# Activity
Pick out each line of the records that follow containing the word "click", and copy every such line in full.

# Supplied data
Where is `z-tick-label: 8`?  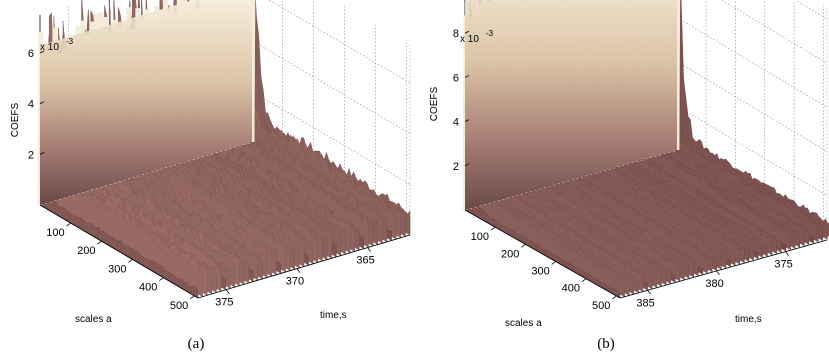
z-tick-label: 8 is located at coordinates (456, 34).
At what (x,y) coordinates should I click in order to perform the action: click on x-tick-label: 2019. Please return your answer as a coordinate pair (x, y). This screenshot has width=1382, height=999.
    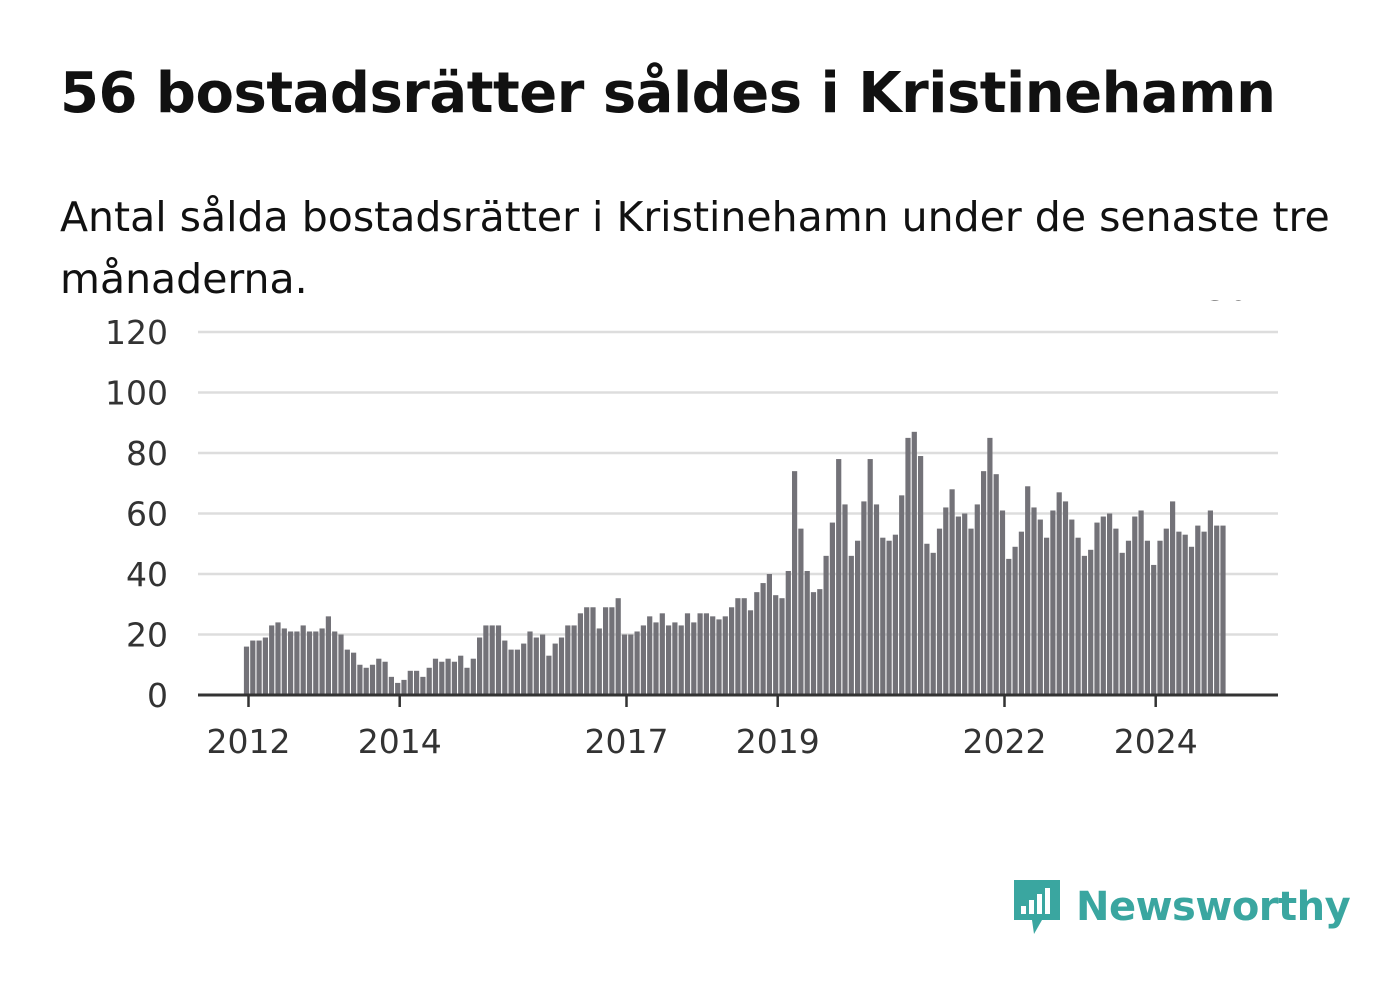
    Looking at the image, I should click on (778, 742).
==
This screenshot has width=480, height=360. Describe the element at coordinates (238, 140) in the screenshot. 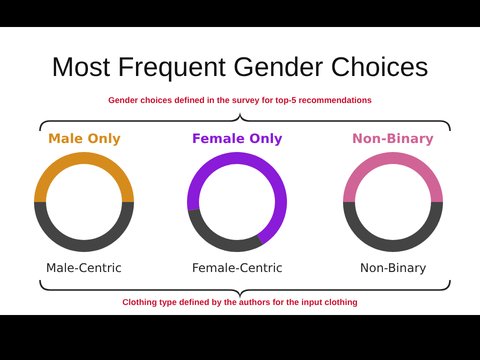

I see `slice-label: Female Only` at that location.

# Solved problem
At what (x,y) coordinates should I click in order to perform the action: click on x-tick-label: 2019. Please return your answer as a coordinate pair (x, y). This screenshot has width=1382, height=999.
    Looking at the image, I should click on (778, 742).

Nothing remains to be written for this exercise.